Selection

####

It employs the technique of linear approximation and involves using the tangent line to approximate the roots.
The method is highly efficient and converges rapidly, providing robust solutions in fewer iterations.
File content:
{{{{{
#include <iostream>
#include <cmath>
using namespace std;
const double EPS = 0.000001;
double function(double x0)
{
// x0^2 - 3*x0 + 2 = (x0 - 1)(x0 - 2)
return x0*x0 - 3*x0 + 2;
}
double derivative_of_the_function(double x0)
{
return 2*x0 - 3;
}
int main()

####

Data records
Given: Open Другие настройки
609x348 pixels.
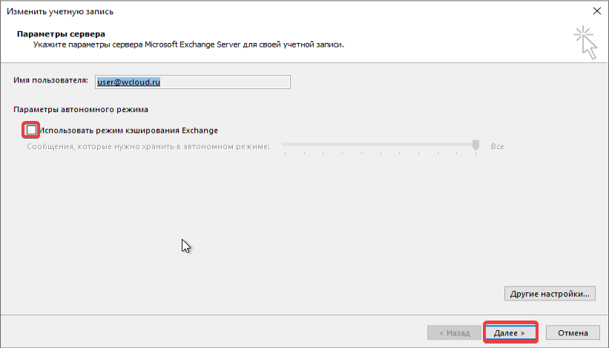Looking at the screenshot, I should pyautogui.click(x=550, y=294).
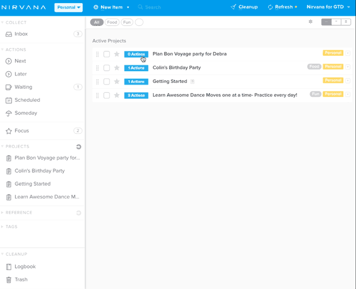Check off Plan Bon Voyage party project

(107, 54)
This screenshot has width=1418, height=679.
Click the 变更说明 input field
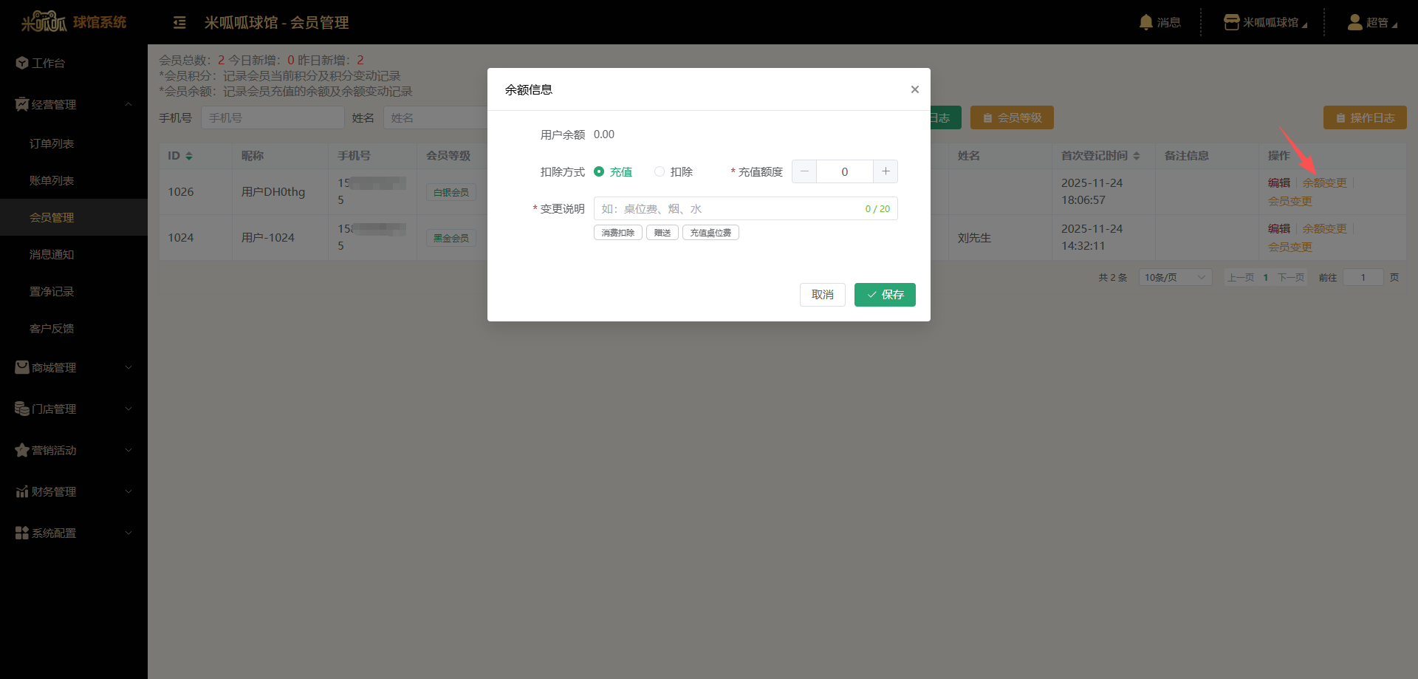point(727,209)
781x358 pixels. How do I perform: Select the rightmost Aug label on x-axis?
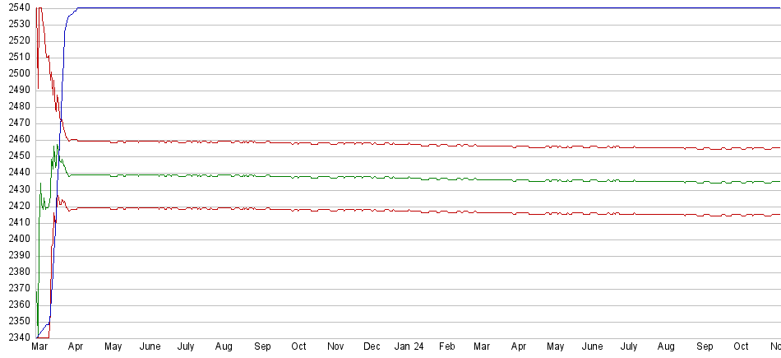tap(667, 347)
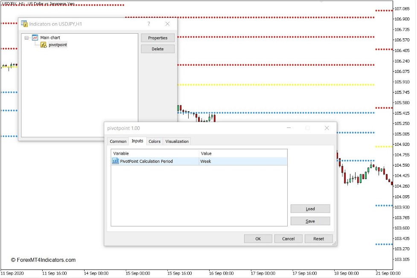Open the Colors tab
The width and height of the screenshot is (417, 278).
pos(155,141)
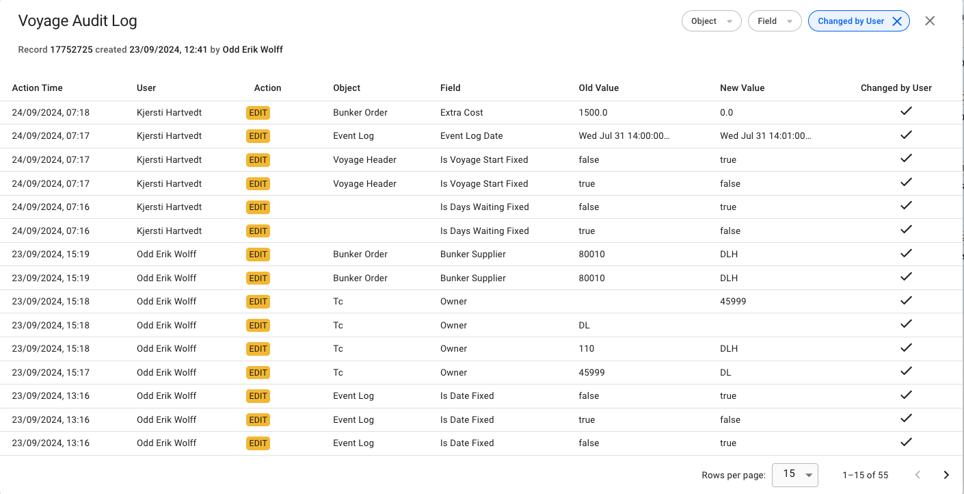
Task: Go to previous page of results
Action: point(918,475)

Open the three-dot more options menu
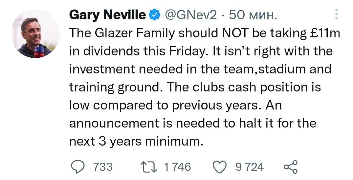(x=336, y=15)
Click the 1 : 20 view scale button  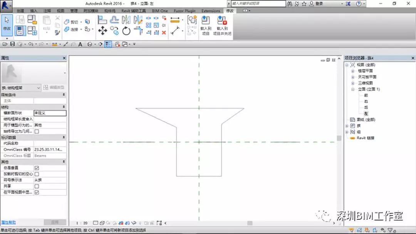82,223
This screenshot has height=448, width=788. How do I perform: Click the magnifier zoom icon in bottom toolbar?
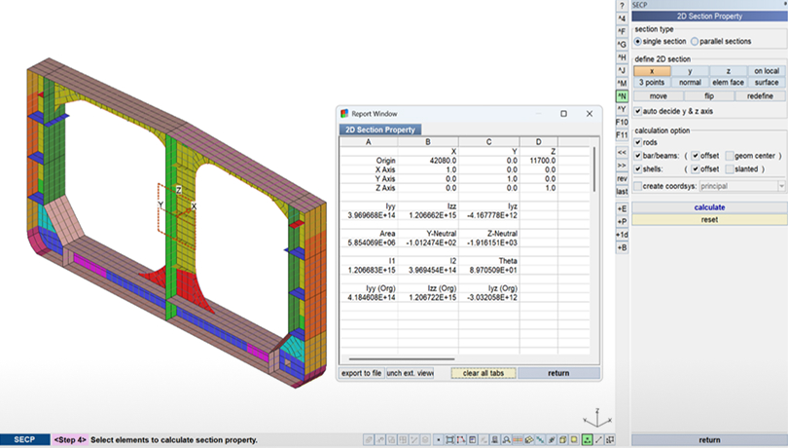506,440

####

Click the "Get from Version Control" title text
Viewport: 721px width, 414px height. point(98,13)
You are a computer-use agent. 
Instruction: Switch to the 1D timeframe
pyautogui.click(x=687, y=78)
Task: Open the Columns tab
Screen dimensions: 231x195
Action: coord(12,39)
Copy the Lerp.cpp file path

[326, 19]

####

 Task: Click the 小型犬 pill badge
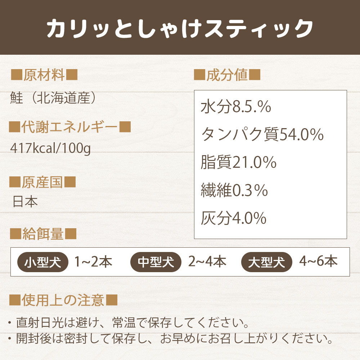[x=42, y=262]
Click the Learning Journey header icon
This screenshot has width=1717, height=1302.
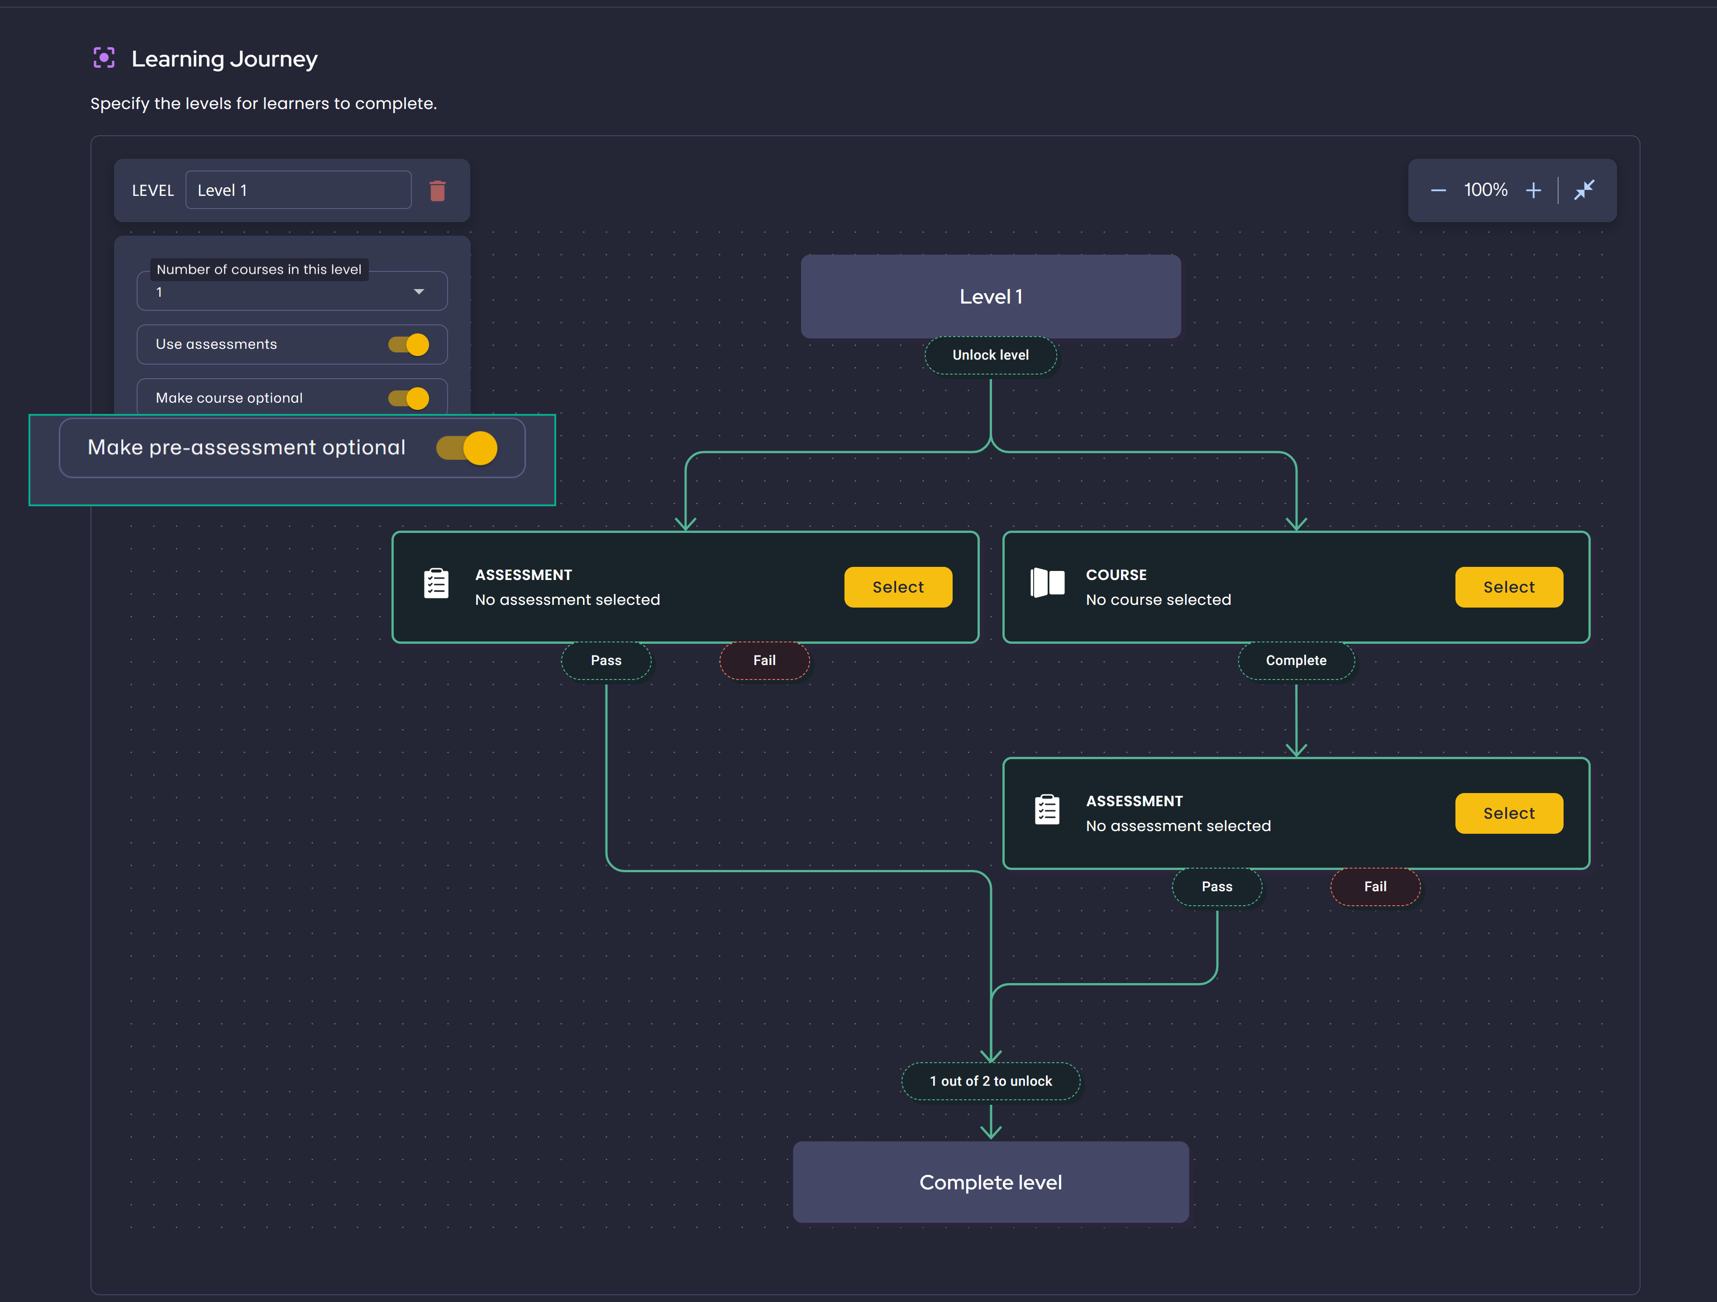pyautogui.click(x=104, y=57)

####

Written tasks
[1] Name every function defined in the root-finding text.
[2] What value does the root-finding text assign to the constant EPS?
[3] Carry on the root-finding text from the point where it stops.

Answers for the exercise
[1] function, derivative_of_the_function, main

[2] 0.000001

[3]
{
int max;
int i = 0;
double x1, x0;
cout << "Newton-Raphson Method in C++" << endl;
cout << "Maximum number of iterations: ";
max = 100;
cout << max << endl;
cout << "The first approximation: ";
x0 = 0; // you get the root 1
//x0 = 3; // you get the root 2
cout << x0 << endl;
bool flagStopLoop = false;
do
{
x1 = x0 - (function(x0) / derivative_of_the_function(x0));
i++;
if( fabs(x1 - x0) <= EPS )
{
flagStopLoop = true;
}
else if( i > max )
{
flagStopLoop = true;
}
else
{
x0 = x1;
}
} while( !flagStopLoop );
cout << "The root of the function after " << i << " iteration is "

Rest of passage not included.